Читаем Цицерон полностью

Впрочем, многие солидные степенные люди были убеждены в преступности Юниева суда. В самом деле. Слухи о подкупе, о каких-то деньгах все время носились в воздухе. А кто среди присяжных были самыми отъявленными негодяями? Конечно, Стайен, Лук и Соус. И вот вся эта доблестная троица проголосовала против Оппианика. Казалось бы, это ясно говорило о том, что деньги шли не от Оппианика, а от его противника. Дошло до того, что один римлянин лишил наследства своего сына, бывшего присяжным в деле Оппианика. Он был убежден, что сын за взятку погубил человека. О 640 тысячах Оппианика забыли.

Так обстояло дело с первым обвинением против Клуэнция — в подкупе суда с целью уничтожить Оппианика. Теперь Цицерон переходит ко второму обвинению, а именно обвинению в отравлениях. Как помнит читатель, по словам обвинения, Клуэнций отравил Оппианика Старшего и пытался отравить на пиру Оппианика Младшего. Начнем с последнего дела.

Цицерон утверждает, что все обвинение голословно и не подтверждается никакими фактами.

Первое. У Клуэнция не было никаких причин желать смерти Оппианика Младшего. Правда, этот юноша собирался выступить против него с обвинениями. Но всем в Ларине было известно, — а Клуэнцию, конечно, лучше всех, — что за этим мальчиком стоит другое лицо, оно-то и собрало все улики против обвиняемого, и если Оппианик Младший будет устранен, то его место сразу же займет другой. В результате Клуэнций добьется только того, что даст в руки этому другому обвинителю лишний козырь против себя.

Второе. Что это за странный способ убивать на свадебном пиру? Ведь по обычаю жителей маленьких городков Оппианик Младший пригласил на свадьбу всех ларинатов. Все внимание было устремлено на жениха. И вдруг он падает мертвым! Травить его в этих условиях — это все равно что среди бела дня на глазах всего города пырнуть ножом.
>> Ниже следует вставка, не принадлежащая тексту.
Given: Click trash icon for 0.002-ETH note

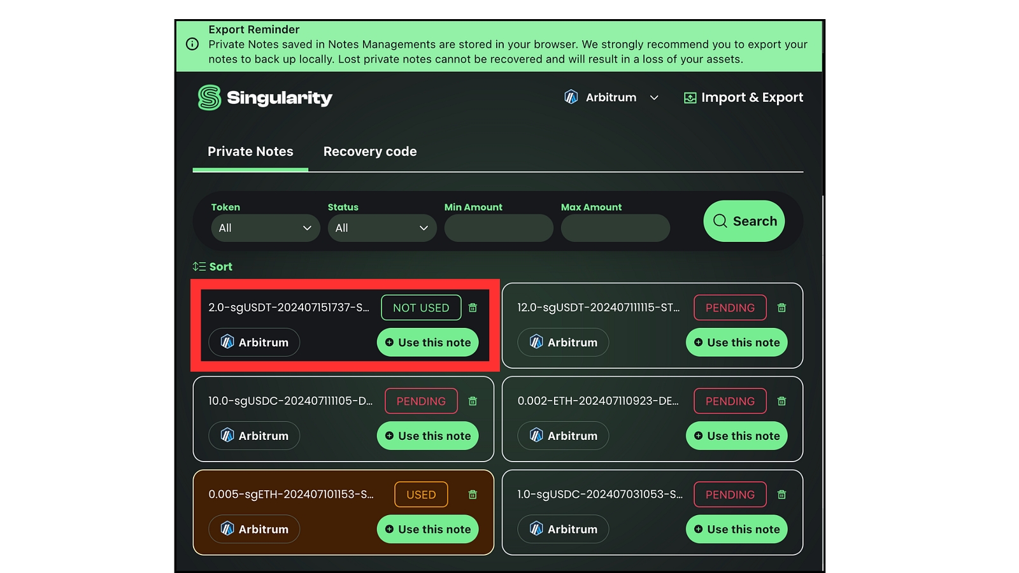Looking at the screenshot, I should (781, 401).
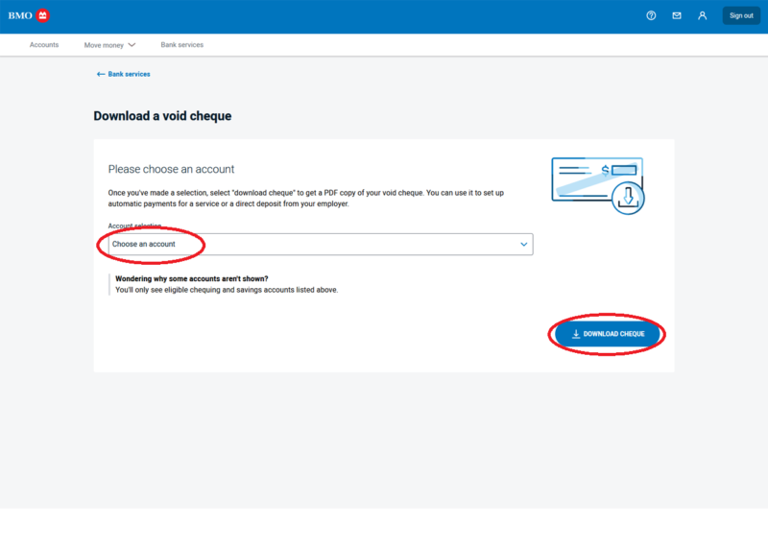Screen dimensions: 768x548
Task: Open the user profile icon
Action: (703, 15)

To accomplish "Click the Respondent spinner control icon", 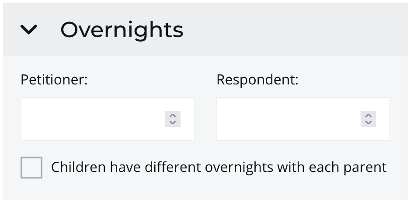I will tap(368, 119).
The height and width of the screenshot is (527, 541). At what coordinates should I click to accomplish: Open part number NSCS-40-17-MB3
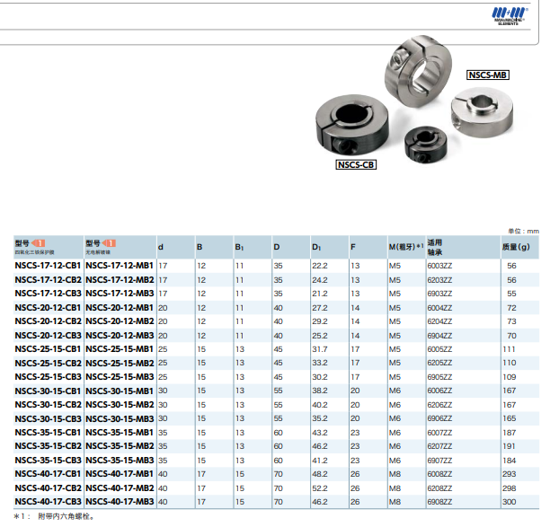click(120, 501)
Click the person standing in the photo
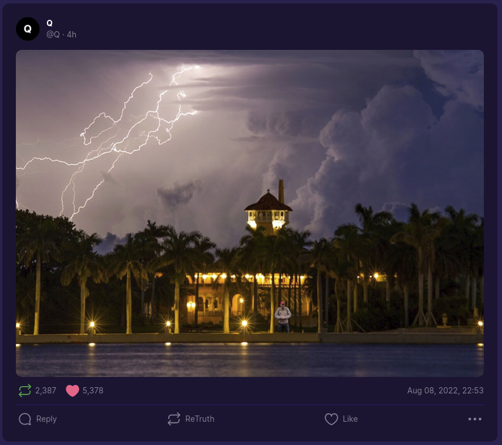This screenshot has height=445, width=502. (283, 316)
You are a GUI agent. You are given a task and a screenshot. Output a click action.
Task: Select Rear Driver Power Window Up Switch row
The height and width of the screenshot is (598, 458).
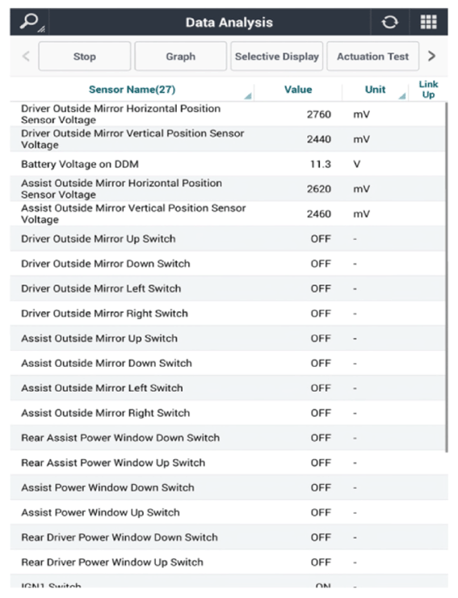click(x=229, y=562)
Третье, и самое главное. Нет ни фактов, ни улик. Кто принес кубок с ядом? Когда? Связан ли хоть как-то этот человек с Клуэнцием? Ничего не известно. Но ведь сам-то яд — не миф? Юный друг Оппианика Бальбуций, который случайно выпил предназначенный ему кубок, упал мертвым на землю. «Вы говорите, что этот юноша умер тотчас же по осушении стакана — это неправда, он не умер даже в течение всего того дня… Дело произошло следующим образом: Бальбуций явился к обеду с расстроенным уже желудком; по свойственному его возрасту легкомыслию, он на пиру себя не берег, вследствие чего заболел и несколько дней спустя умер. Кто может это засвидетельствовать? Тот же, кто засвидетельствовал и свою скорбь, отец — да, отец покойного юноши. В его душевной боли малейшая улика заставила бы его перейти к скамье обвинителей свидетелем против Авла Клуэнция; а между тем он своим свидетельством выручает его».

И, обращаясь к секретарю, Цицерон предложил ему прочесть показания Бальбуция.

— А ты, — повернулся он к отцу умершего, — будь столь любезен, привстань на минутку, прослушай этот неизбежный рассказ, как он не горестен; я не буду распространяться о нем.

И после завершения чтения:

— Спасибо тебе, что ты исполнил долг честного человека и не дозволил, чтобы твое горе было источником несчастья и лживого обвинения невинного человека (168).

Теперь последнее обвинение — убийство Оппианика Старшего. Как помнит читатель, Оппианик умер, отведав отравленного хлеба, поднесенного ему неким Марком Азеллием, убившим его, как гласило обвинение, по наущению Клуэнция Габита.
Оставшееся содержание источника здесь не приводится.